REQUIREMENT –
Would you please repeat exactly the entries below, starting at the line with "You are a computer-use" and ending at the line with "The image size is (663, 490).", and nothing outside that range? Leave out the pictures.

(DATA PROVIDED)

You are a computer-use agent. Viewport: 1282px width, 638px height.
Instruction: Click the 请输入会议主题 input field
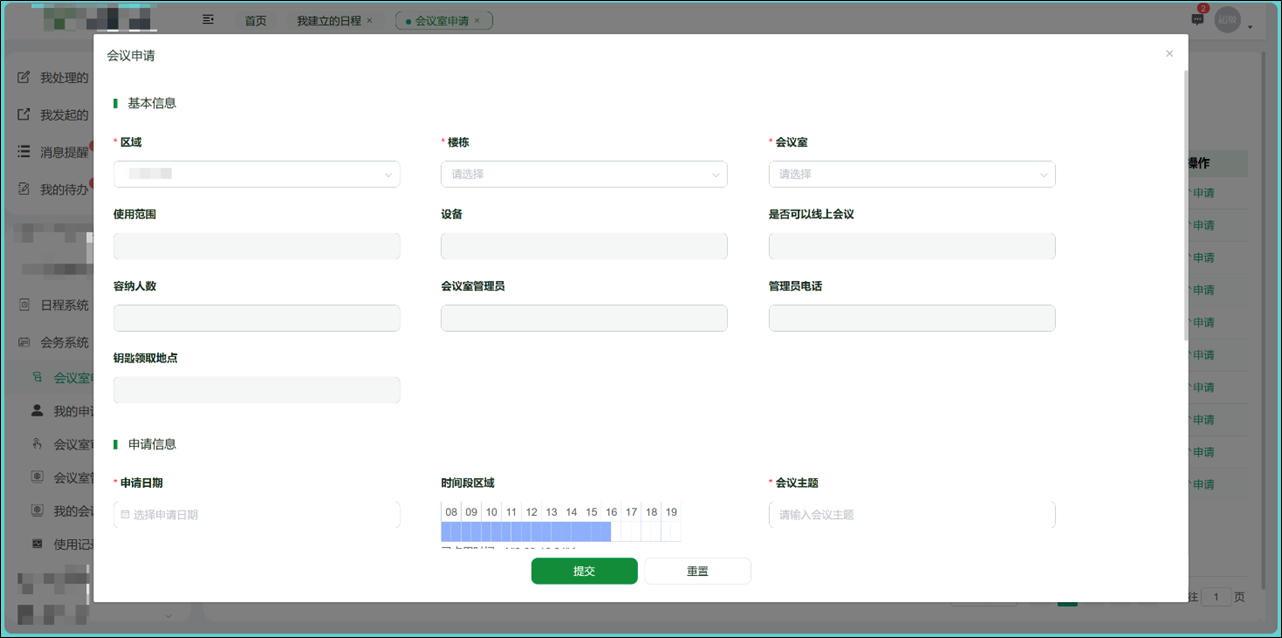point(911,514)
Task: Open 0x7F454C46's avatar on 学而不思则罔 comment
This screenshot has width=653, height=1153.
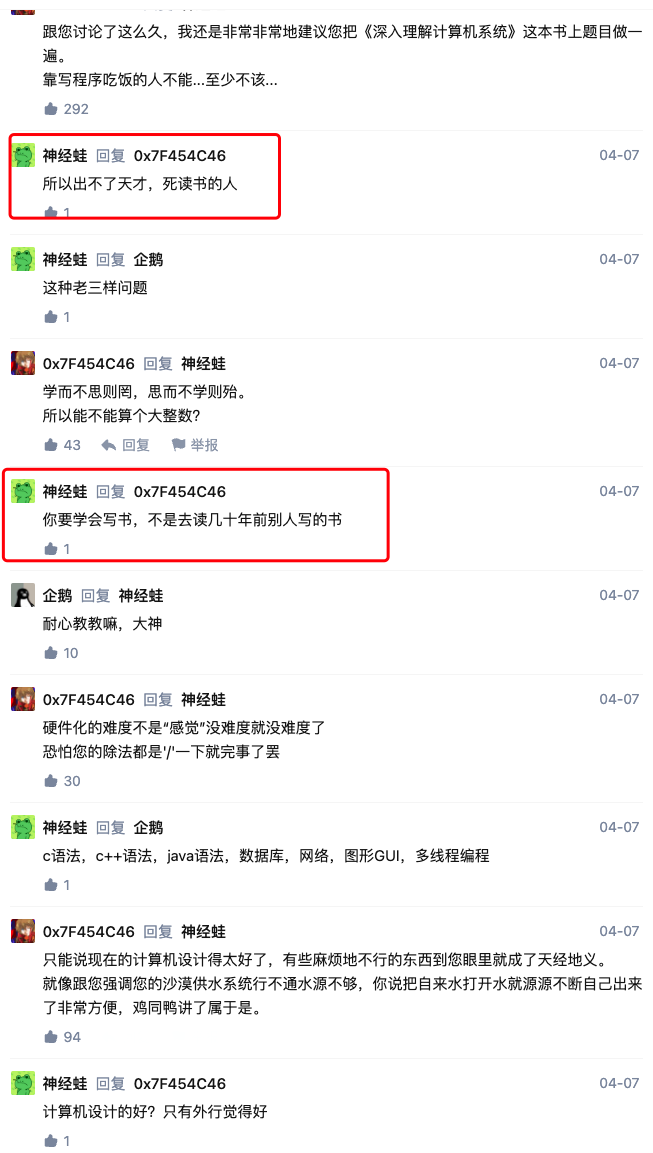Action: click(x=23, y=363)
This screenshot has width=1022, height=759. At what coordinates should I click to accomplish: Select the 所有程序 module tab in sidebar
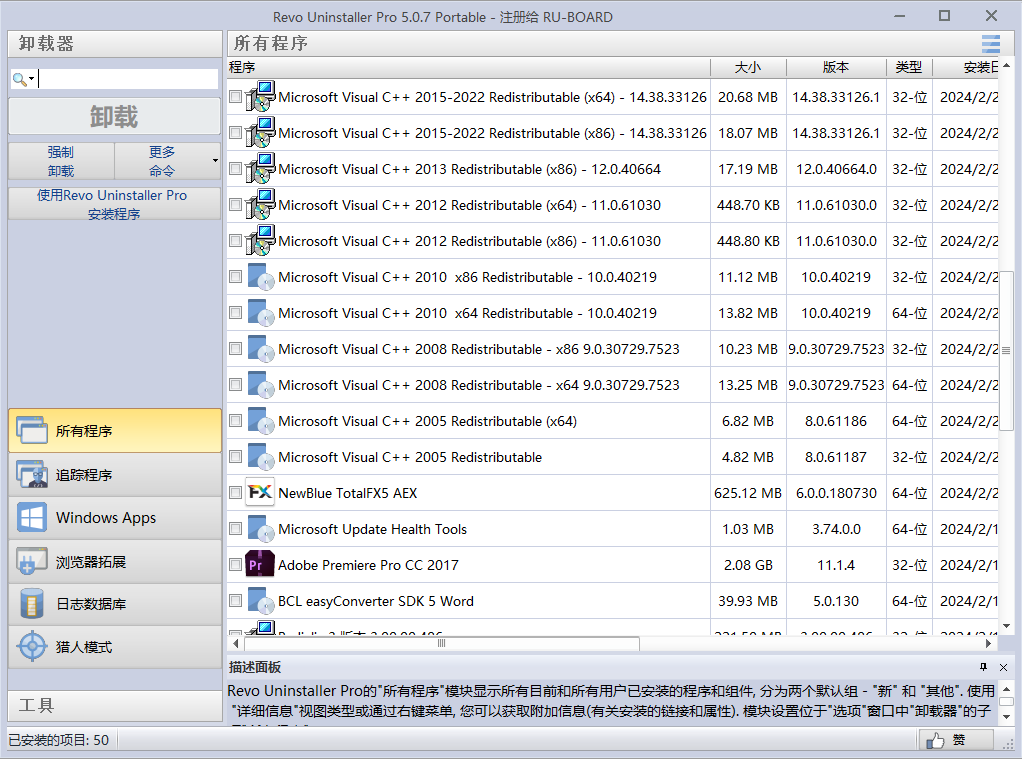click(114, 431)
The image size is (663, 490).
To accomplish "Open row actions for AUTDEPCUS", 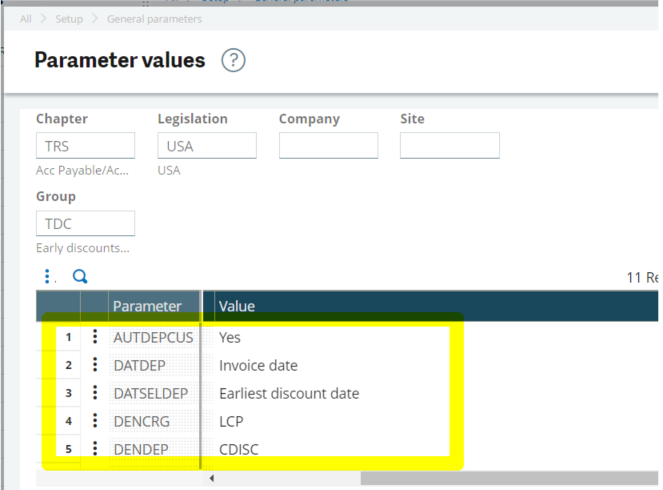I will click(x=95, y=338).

(End DATA PROVIDED)
(DATA PROVIDED)

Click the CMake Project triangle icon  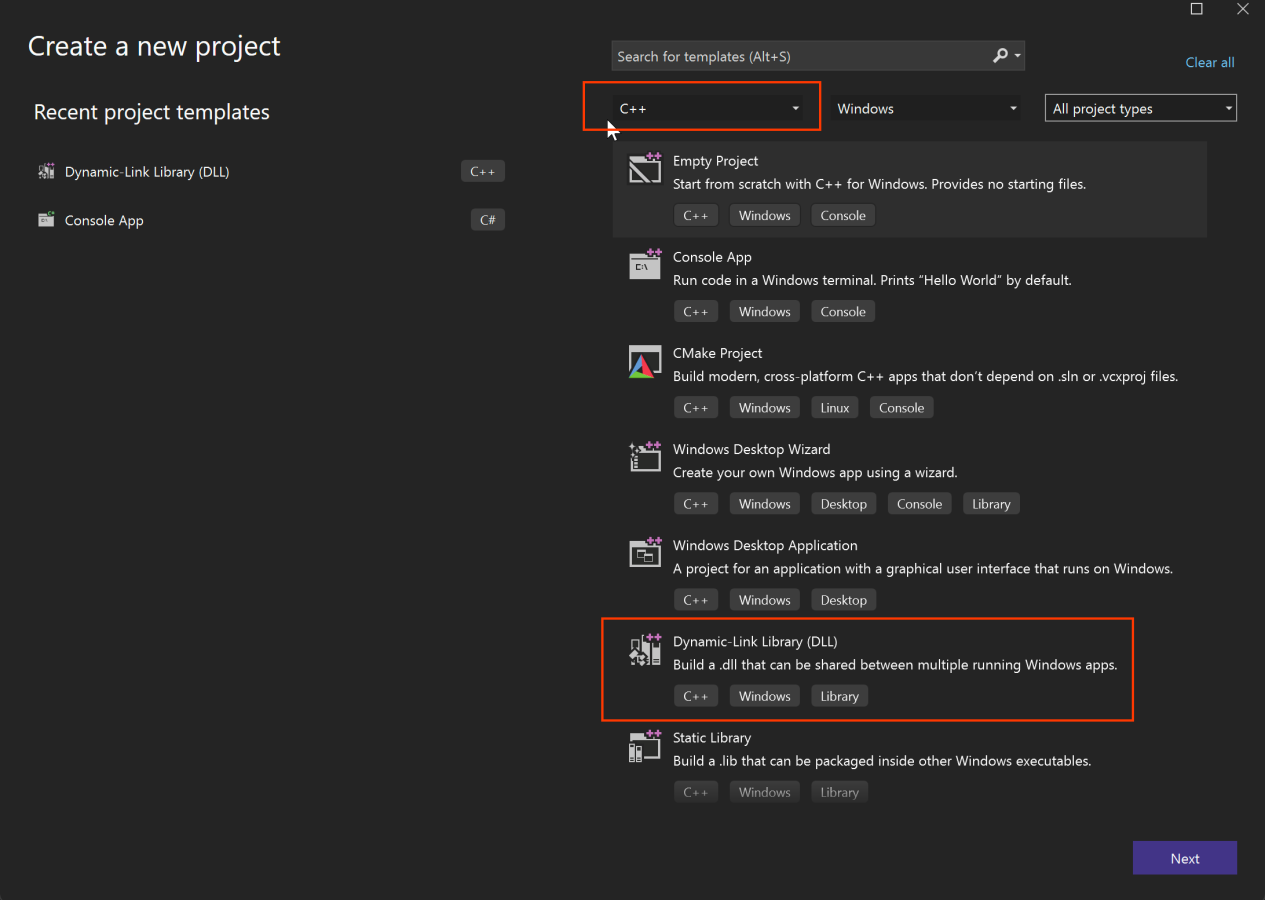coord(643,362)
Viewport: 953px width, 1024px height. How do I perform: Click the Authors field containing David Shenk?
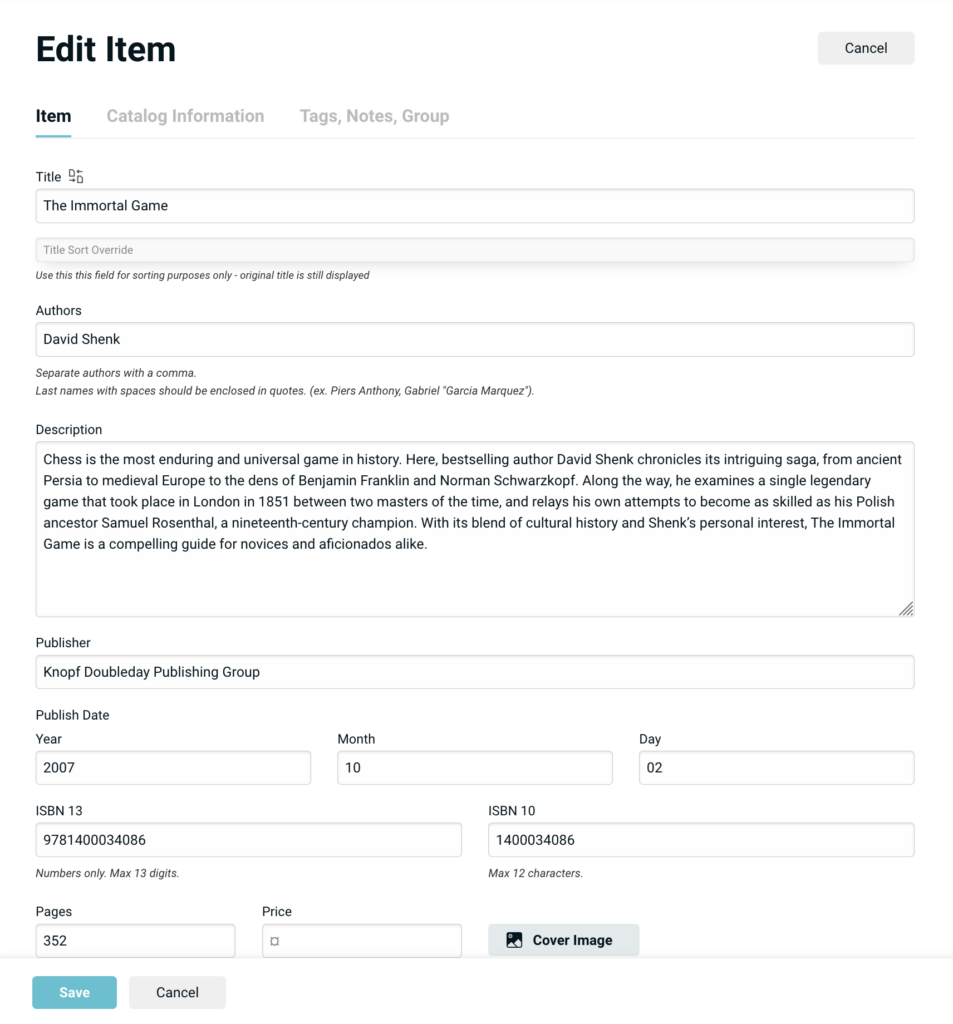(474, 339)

(End DATA PROVIDED)
(DATA PROVIDED)

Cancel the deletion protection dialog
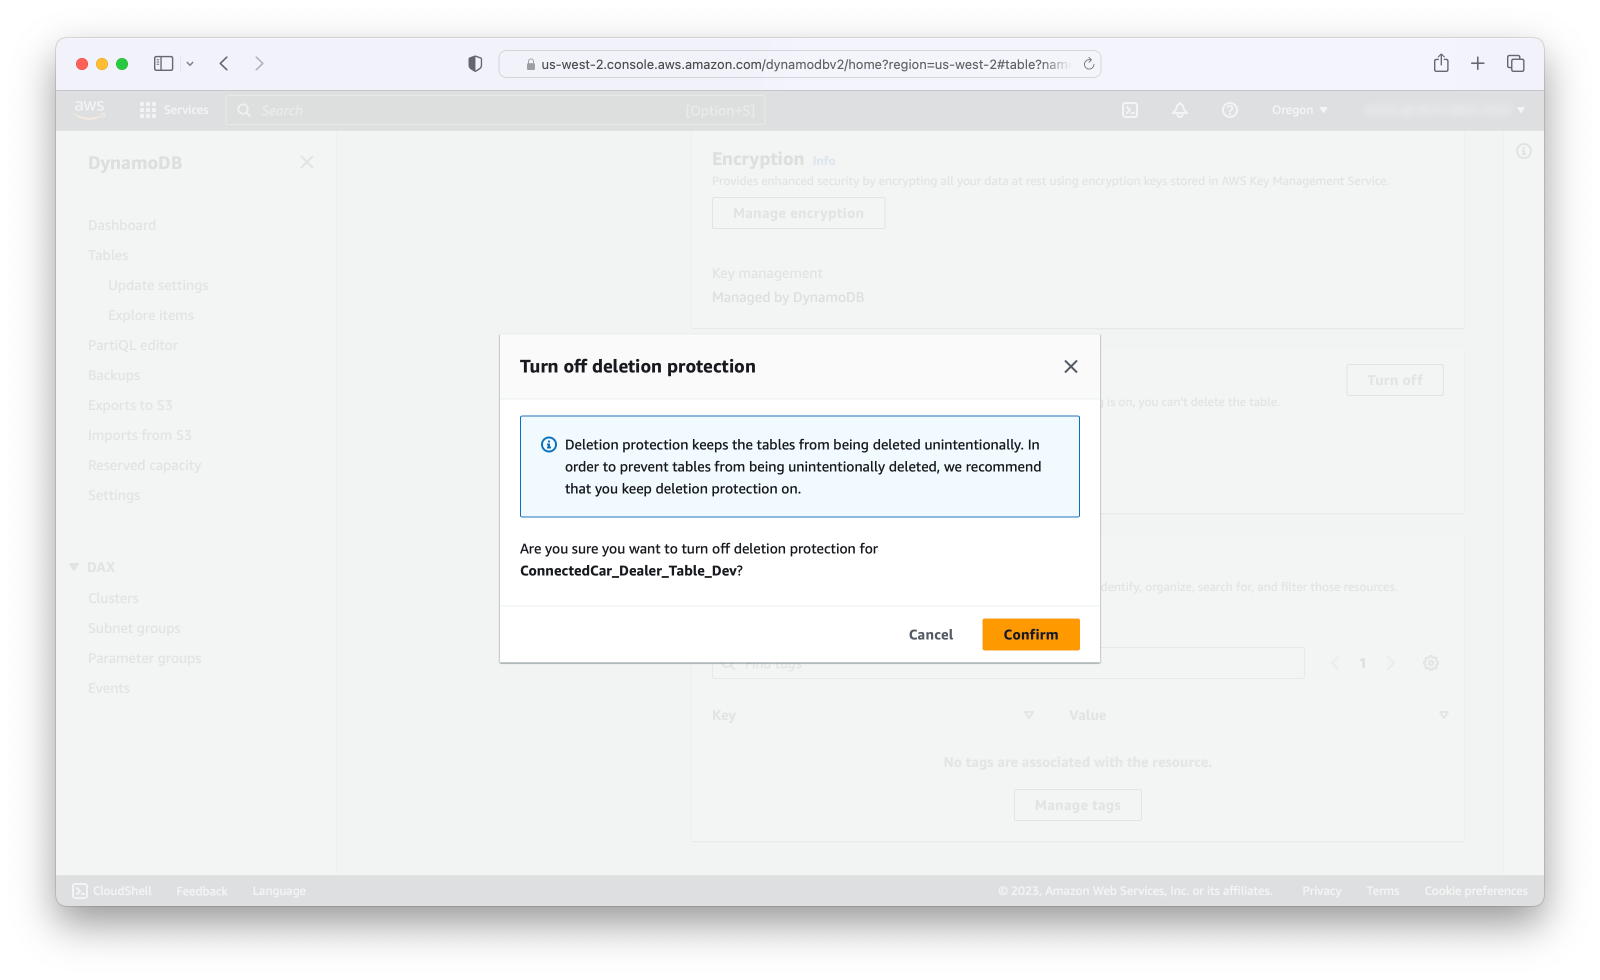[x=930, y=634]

(End DATA PROVIDED)

WRITTEN REPLY –
You are a computer-use agent. Viewport: 1282px width, 638px height.
Instruction: Click the 请输入会议主题 input field
point(911,514)
Task: Open 0x7F454C46's avatar on 学而不思则罔 comment
This screenshot has width=653, height=1153.
Action: click(x=23, y=363)
This screenshot has width=1022, height=759. At what coordinates should I click to accomplish: Select the 所有程序 module tab in sidebar
click(114, 431)
The image size is (663, 490).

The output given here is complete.